John said, "Better you than me doing that kind of work, brother. Can you say BORING? Sitting at a computer or on a telephone during a beautiful summer like this is such a waste. Besides, it's not like we need the money. We've been successful amateur detectives since even before we bought this speedboat brand new."

Fritz pointed out, "Many of those cases didn't pay anything since we are sometimes supposed to be amateurs."

John countered, "Occasionally we got paid as a real job. Others had generous rewards. We're not like that female detective in the other book series that won't take big money rewards, but only sentimental value tokens like an old clock! Those monetary rewards are often our source of income, so we certainly don't decline them!"

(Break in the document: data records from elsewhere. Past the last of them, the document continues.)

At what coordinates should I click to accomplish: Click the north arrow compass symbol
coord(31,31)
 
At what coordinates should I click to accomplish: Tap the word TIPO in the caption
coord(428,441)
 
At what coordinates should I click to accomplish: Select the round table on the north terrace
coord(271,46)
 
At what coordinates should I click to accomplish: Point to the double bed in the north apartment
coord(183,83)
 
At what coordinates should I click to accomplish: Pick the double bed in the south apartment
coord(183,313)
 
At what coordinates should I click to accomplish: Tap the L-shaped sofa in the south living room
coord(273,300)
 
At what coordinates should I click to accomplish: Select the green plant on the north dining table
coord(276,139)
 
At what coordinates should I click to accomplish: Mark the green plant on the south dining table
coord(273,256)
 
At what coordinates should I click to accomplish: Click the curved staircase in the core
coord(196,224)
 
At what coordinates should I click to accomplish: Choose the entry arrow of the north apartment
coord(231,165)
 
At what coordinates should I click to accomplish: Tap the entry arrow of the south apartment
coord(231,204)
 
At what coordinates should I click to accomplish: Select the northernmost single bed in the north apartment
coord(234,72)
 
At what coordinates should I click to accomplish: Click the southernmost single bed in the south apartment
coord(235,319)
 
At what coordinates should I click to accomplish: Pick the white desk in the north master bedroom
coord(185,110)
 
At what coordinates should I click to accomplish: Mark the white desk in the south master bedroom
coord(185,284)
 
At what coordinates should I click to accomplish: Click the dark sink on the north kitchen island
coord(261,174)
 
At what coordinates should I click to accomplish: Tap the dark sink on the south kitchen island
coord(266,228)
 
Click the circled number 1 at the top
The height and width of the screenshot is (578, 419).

Fritz replied, "I don't really like to brag about money."

Craig said, "I hate to rag on you two, but the last few years of your books might as well have been about Fritz tricking people into giving information they had not intended during phone calls, as that would likely be far more interesting. You know, I read this fascinating book a few months ago. Maybe you guys should have a story like this. It was an old book, well not old to you guys. Ever read Robert Heinlein's Methuselah's Children?"

John said, "The author's name sounds familiar, but not the book. When did it come out?"

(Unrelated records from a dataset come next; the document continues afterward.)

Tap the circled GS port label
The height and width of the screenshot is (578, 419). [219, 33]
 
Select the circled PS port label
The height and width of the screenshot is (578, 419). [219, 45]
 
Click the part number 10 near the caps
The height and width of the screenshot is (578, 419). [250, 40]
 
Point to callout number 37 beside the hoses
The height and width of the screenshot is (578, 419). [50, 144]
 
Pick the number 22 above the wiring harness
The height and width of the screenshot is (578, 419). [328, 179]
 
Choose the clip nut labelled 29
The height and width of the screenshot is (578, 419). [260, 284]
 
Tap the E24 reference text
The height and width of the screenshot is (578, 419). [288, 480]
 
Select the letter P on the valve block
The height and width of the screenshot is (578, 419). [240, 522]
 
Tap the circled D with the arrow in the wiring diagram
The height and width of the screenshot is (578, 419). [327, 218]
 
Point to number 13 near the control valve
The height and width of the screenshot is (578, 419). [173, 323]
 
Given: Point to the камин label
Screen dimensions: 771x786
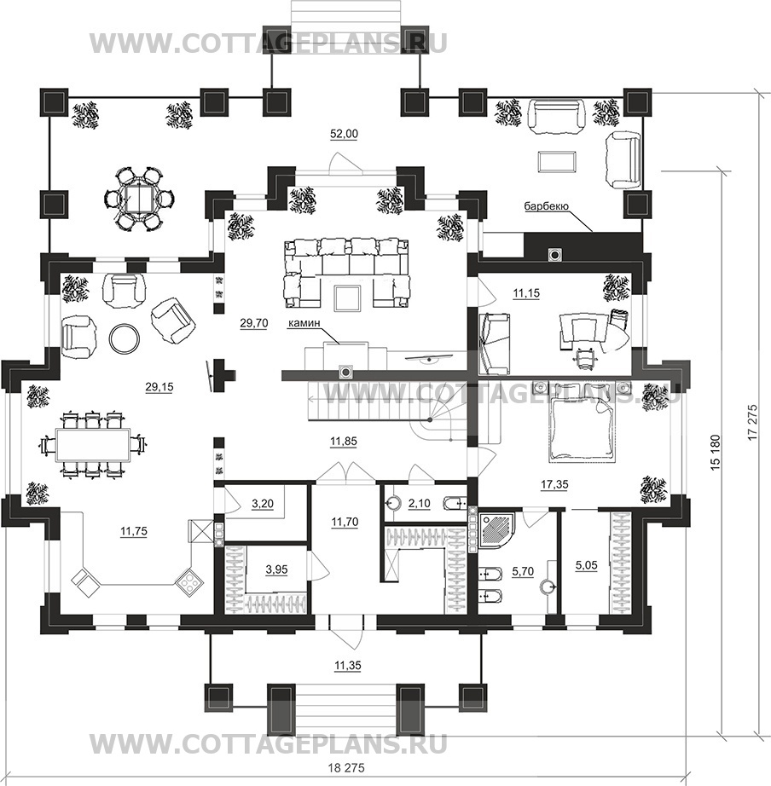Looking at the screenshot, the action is coord(304,323).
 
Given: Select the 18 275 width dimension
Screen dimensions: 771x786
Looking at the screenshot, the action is coord(347,768).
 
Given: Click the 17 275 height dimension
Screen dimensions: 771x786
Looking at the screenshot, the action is coord(752,422).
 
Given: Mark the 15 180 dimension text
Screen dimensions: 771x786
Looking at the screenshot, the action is coord(715,452).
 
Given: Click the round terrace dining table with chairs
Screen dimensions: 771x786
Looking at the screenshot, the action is coord(135,199).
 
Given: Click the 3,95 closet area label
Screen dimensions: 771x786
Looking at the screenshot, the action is coord(277,569).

Craig went over to where some of his stuff like a jacket not needed on this hot day sat on a corner table in the boathouse, and in the jacket pocket found the battered paperback and read, "Copyright 1958."

John said, "No, that rings no bells."

Fritz thought and remarked, "We met a Bob Heinlein in 1941, just before WWII started. Might be the same guy?"

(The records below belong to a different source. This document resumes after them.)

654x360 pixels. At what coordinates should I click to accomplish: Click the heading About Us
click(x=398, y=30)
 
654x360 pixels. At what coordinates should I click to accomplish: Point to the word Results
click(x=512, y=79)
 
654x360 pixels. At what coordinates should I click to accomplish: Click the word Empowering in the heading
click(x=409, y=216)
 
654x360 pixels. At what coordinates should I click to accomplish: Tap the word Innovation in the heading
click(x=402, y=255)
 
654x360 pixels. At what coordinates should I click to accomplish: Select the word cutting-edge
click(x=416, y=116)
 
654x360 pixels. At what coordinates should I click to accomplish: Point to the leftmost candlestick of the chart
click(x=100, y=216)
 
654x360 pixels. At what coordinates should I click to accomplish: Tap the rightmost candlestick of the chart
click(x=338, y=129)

Craig put in, "It says this is an expanded version of a story from the pulp magazine Astounding Science Fiction that came out in 1941."

John said, "Oh, that Bob."

Fritz recalled, "Quite the insightful guy. He guessed I was born around 1912. In 1941 when we met, he computed that I should be twenty-nine, but I still looked eighteen."

John said, "Bob said he was an author, and that gave him a story idea. I never thought much about it."

Craig said, "Why not have a mystery about that mystery of aging very slowly like in Heinlein's science fiction novel rather than the current pedestrian cases that the Unseen Author choses to write about? Frankly, the latest Hardly Boys mysteries have been extremely dull."

John responded, "Can't do that. Wrong genre."

While John was saying this, Fritz admiringly went over the speedboat which he had not seen for about a month.

Fritz admitted, "You two did great work. She's gorgeous. She may not be all that fast after over seven decades of technological improvements in speedboats, but she'll be not slouch. Back to the subject of why I am doing the computer work this summer, I'm keeping in practice for our real job, which is being detectives. Not fixing very, very old speedboats, even though this is very impressive!"

John shrugged, then asked, "Hey, Craig, why are you griping? We're paying you well for your time. You said you needed a job."

Craig returned, "I do appreciate the pay. Given the number of hours we put in during the past two years, which you have generously paid me for, I don't see how this old boat is worth it to you. I need the money for college."

Fritz remarked, "If we worked on less cases, we might have our own college degrees by now."

John said, "We graduated high school in 1930. Seventy-three years to almost get a college bachelor's degree is only a little longer than normal."

Fritz nodded, then remarked, "I must admit you work hard, Craig. Out of the many chums we've had over the many decades, you certainly are the hardest working."

Craig said, "My point is it would be cheaper if you'd get a new boat rather than rebuilding this antique. Plus, you could get a more technically advanced, much faster boat."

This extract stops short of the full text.